2. Define a basic feedforward network with:
   - Input layer size = 5 (one neuron per log-return in the window)
   - Hidden layer = 16 neurons (ReLU)
   - Output layer = 1 neuron (predicted next-day log return)
3. Compile with MSE loss and train on `(X_train, y_train)`.

In [ ]:
!pip install tensorflow --quiet
from tensorflow.keras.models import Sequential
from tensorflow.keras.layers import Dense
from tensorflow.keras.optimizers import Adam

model_nn = Sequential([
    Dense(16, activation='relu', input_shape=(window_size,)),
    Dense(1)
])

model_nn.compile(
    loss='mse',
    optimizer=Adam(learning_rate=0.001)
)

model_nn.summary()

history = model_nn.fit(
    X_train, y_train,
    epochs=20,
    batch_size=32,
    validation_split=0.1,
    verbose=1
)

# Plot training history
plt.figure(figsize=(8, 4))
plt.plot(history.history['loss'], label='Train Loss')
plt.plot(history.history['val_loss'], label='Val Loss')
plt.title('Training History')
plt.xlabel('Epoch')
plt.ylabel('MSE')
plt.legend()
plt.show()

## Step 5: Evaluate on the Test Set

**What We Do**
1. Predict on `X_test`.
2. Calculate Mean Squared Error (MSE) vs. `y_test`.

In [ ]:
pred_test = model_nn.predict(X_test).flatten()
mse_test = np.mean((pred_test - y_test)**2)
print("Test MSE on last 100 points:", mse_test)

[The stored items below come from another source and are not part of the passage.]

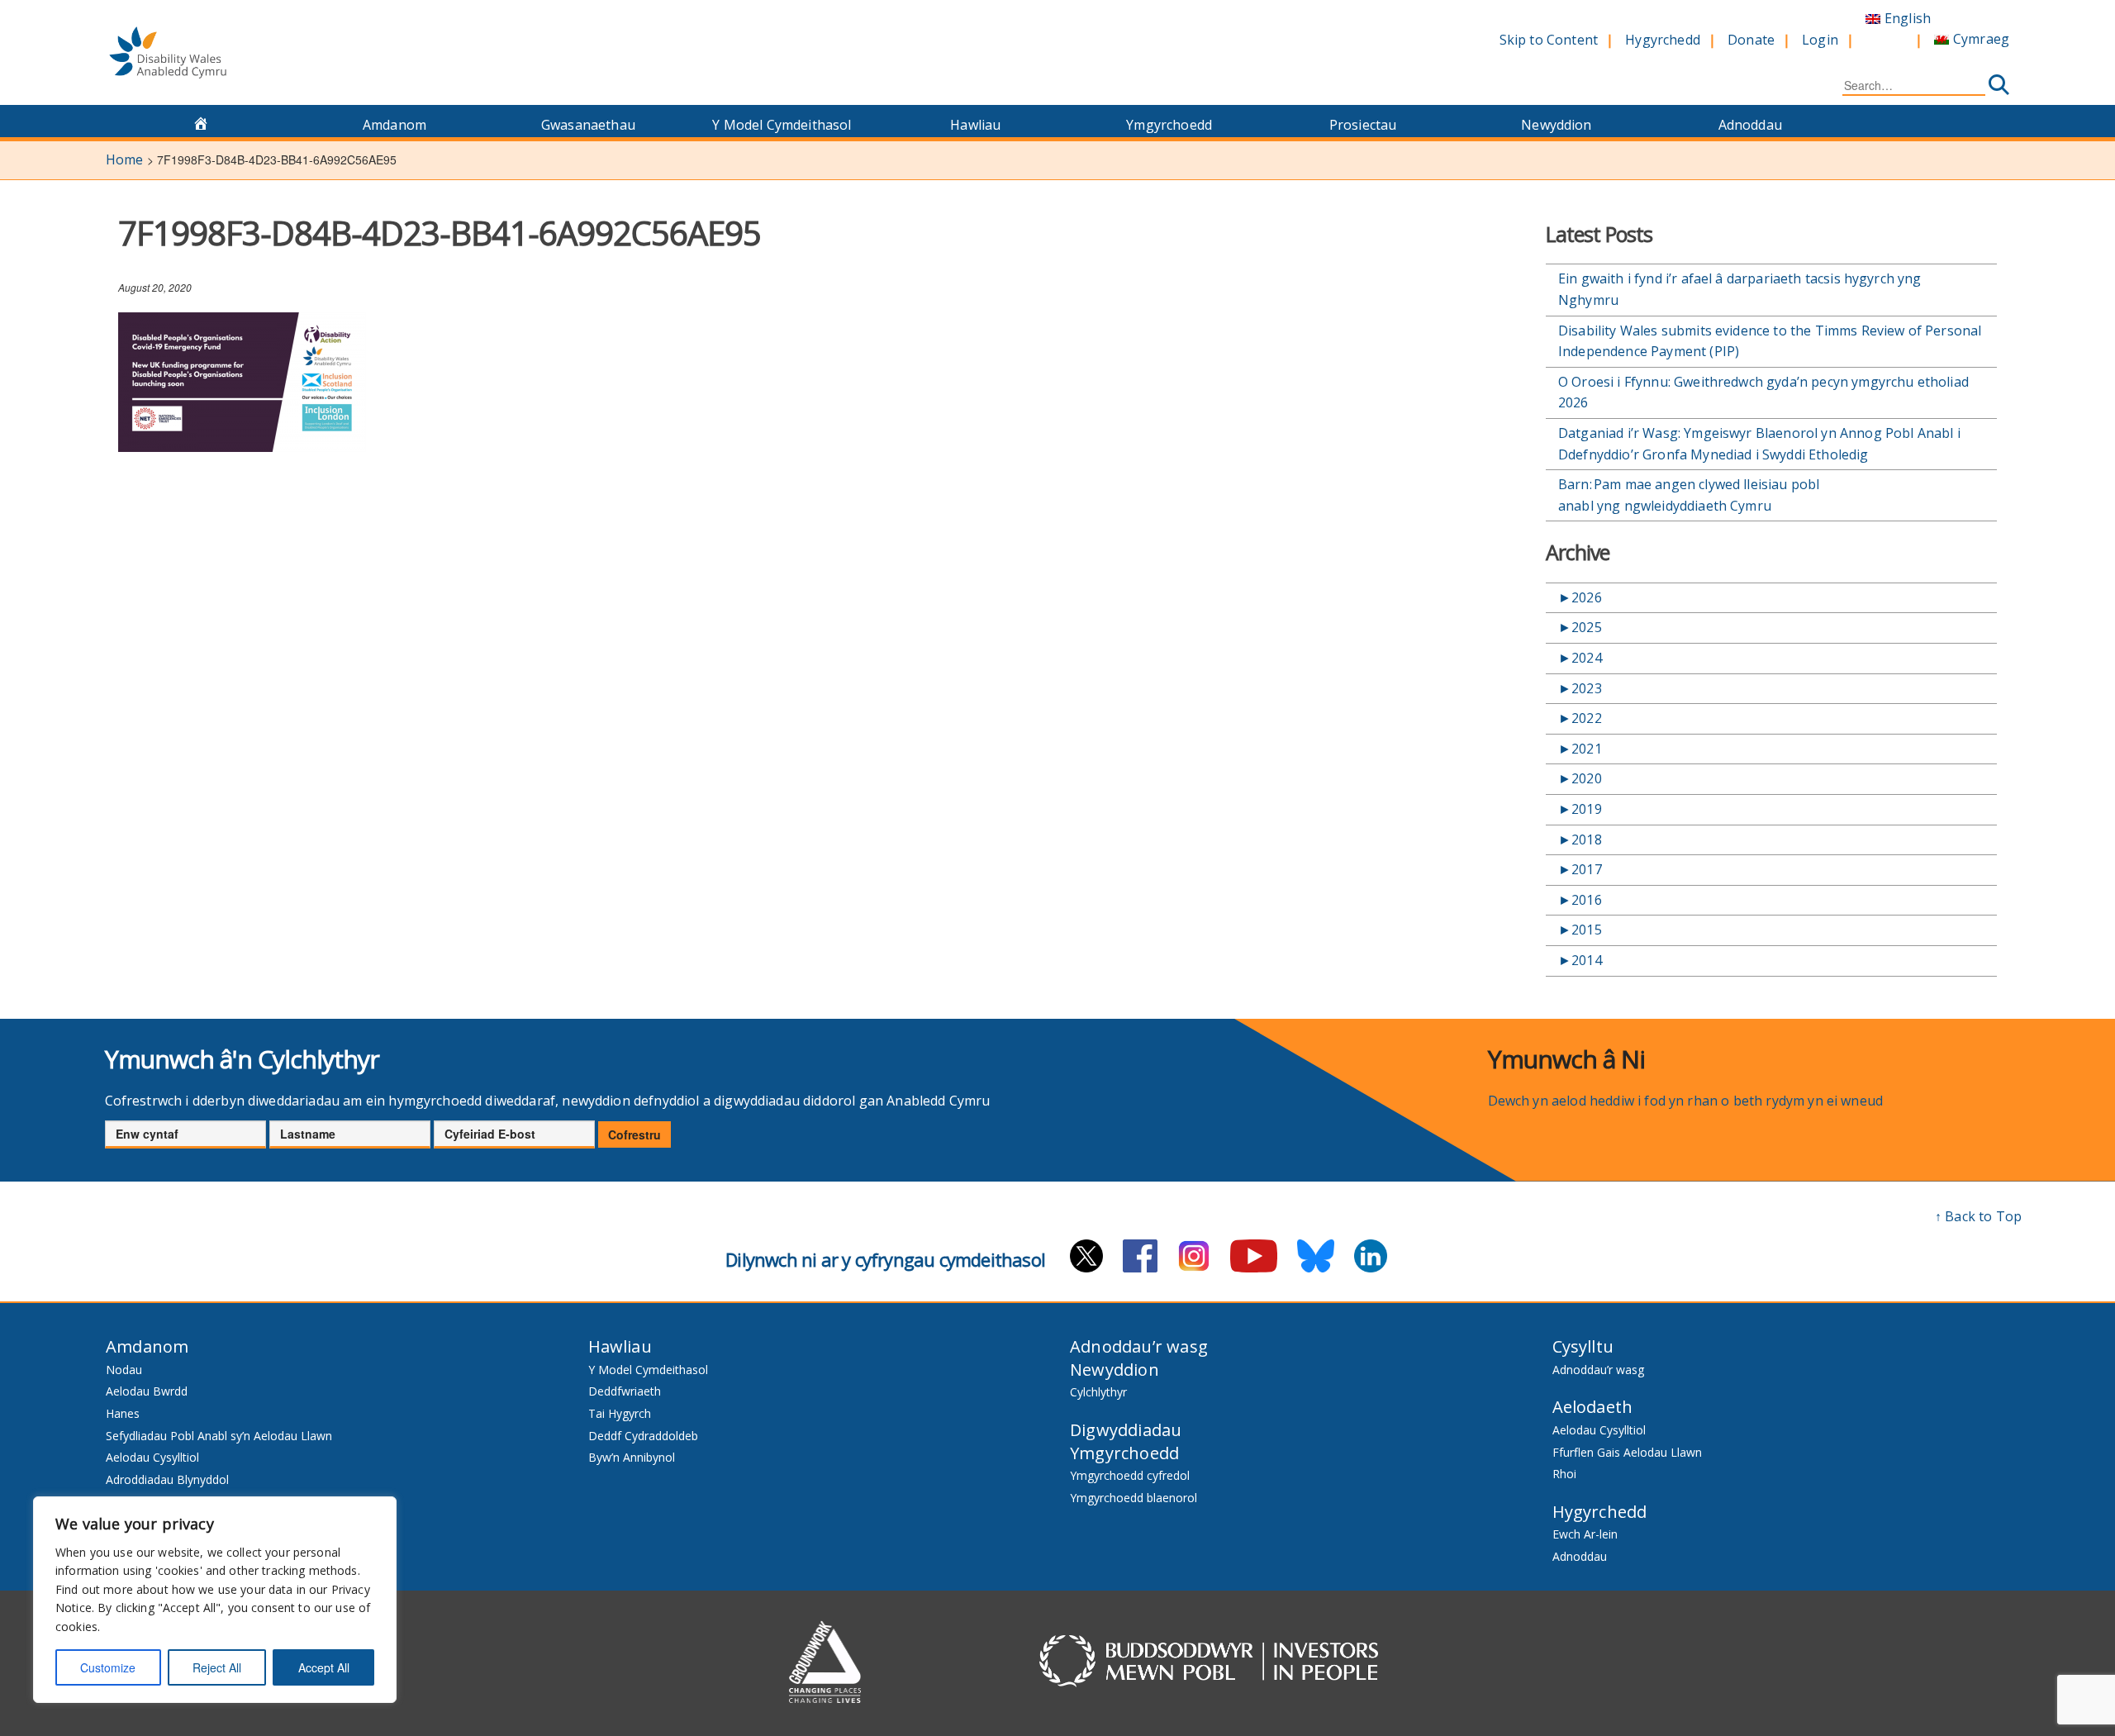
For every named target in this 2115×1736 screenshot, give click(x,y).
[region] (215, 1599)
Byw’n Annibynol (631, 1457)
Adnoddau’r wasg (1139, 1346)
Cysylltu (1583, 1346)
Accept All (323, 1667)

## Step 6: In-Sample Rolling Prediction (First 100 Days)

**What We Do**
1. Use a "rolling" approach for the first 100 days:
   - For each day \( t \ge 5 \), feed the previous 5 actual returns to the model.
2. Convert the predicted log returns into a price path and compare against the actual price.

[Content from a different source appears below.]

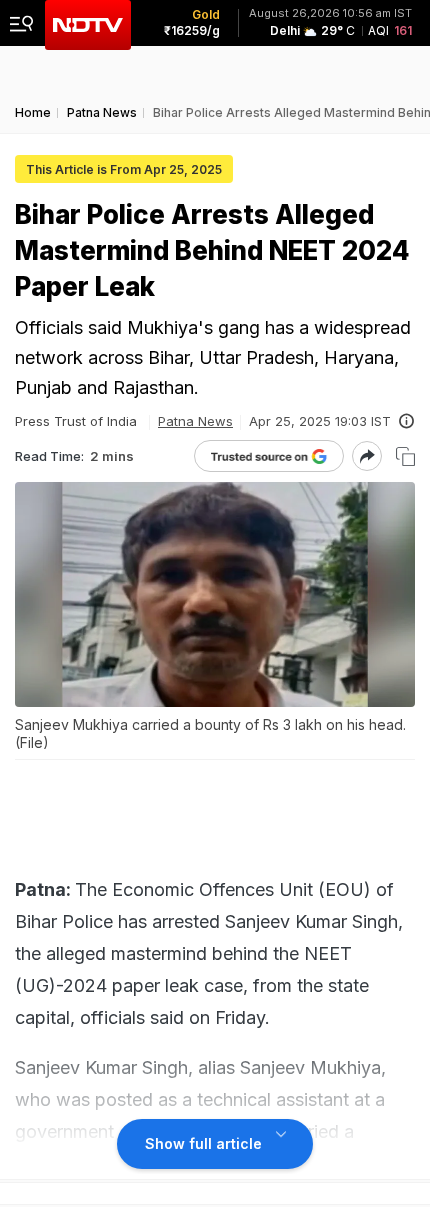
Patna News (195, 421)
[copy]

*Note*: This is just a demonstration of how the model fits in-sample, not a true out-of-sample test.

In [ ]:
def rolling_prediction_in_sample(model, logrets, window_size=5, length=100):
    """
    In-sample rolling prediction for the first `length` days.
    For each day t >= window_size, use the actual log returns from [t - window_size..t-1]
    to predict logRet[t].
    """
    if length <= window_size:
        raise ValueError("length must be > window_size")

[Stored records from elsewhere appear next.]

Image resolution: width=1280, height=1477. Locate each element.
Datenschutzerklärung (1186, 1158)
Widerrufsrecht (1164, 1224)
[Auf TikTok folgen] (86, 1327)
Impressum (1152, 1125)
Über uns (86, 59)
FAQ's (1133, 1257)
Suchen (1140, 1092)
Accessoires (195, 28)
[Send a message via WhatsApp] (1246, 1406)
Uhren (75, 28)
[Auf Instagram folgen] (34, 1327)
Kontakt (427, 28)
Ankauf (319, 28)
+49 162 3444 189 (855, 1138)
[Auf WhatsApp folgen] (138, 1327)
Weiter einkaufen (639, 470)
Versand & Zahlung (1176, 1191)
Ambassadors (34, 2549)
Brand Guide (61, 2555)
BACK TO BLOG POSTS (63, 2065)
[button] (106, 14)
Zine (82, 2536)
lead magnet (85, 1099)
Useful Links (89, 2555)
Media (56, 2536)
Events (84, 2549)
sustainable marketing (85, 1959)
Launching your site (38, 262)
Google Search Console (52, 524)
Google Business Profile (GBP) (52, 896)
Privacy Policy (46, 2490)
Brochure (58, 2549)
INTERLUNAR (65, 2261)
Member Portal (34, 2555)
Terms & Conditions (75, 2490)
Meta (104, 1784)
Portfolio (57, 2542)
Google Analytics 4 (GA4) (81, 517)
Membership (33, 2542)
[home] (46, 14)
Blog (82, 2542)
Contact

    predicted_returns = []
    for t in range(window_size, length):
        x_input = logrets[t - window_size:t].reshape(1, -1)
        pred = model.predict(x_input)[0, 0]
        predicted_returns.append(pred)

    return np.array(predicted_returns)

length_ = 100
logrets_array = data_bnp['LogRet'].values

# Generate rolling predictions for the first 100 days
preds_in_sample = rolling_prediction_in_sample(model_nn, logrets_array, window_size=5, length=length_)

# Actual closing prices for the first 100 days
actual_prices_100 = data_bnp['Close'].values[:length_]
pred_prices = [actual_prices_100[0]]

# For the first 5 days, replicate actual prices
for i in range(1, 5):
    pred_prices.append(actual_prices_100[i])

# From day 5..99, use predicted log returns to compute price
for i in range(5, length_):
    pred_logret = preds_in_sample[i - 5]
    next_price = pred_prices[-1] * np.exp(pred_logret)
    pred_prices.append(next_price)

pred_prices = np.array(pred_prices)

# Plot actual vs. predicted
plt.figure(figsize=(10, 6))
plt.plot(range(length_), actual_prices_100, label='Actual Price (first 100 days)', color='blue')
plt.plot(range(length_), pred_prices, label='NN In-Sample Predicted Price', color='red', linestyle='--')
plt.title("Actual vs. NN In-Sample Predicted Prices (First 100 Days)")
plt.xlabel("Time Index (days)")
plt.ylabel("Price")
plt.legend()
plt.show()

## Step 7: Conclusion

**What We Did**
- Loaded BNP Paribas stock data and computed log returns.
- Prepared a 5-day rolling window of features to predict the next-day log return.
- Built a simple feedforward neural network with one hidden layer.
- Trained it on most of the data and tested on the last 100 data points.
- Demonstrated an in-sample rolling prediction for the first 100 days.

**Possible Extensions**
- Try a deeper network or an LSTM/GRU for more advanced time-series modeling.
- Adjust the window size (more or fewer days).
- Implement a walk-forward or rolling train/test methodology for a more realistic evaluation.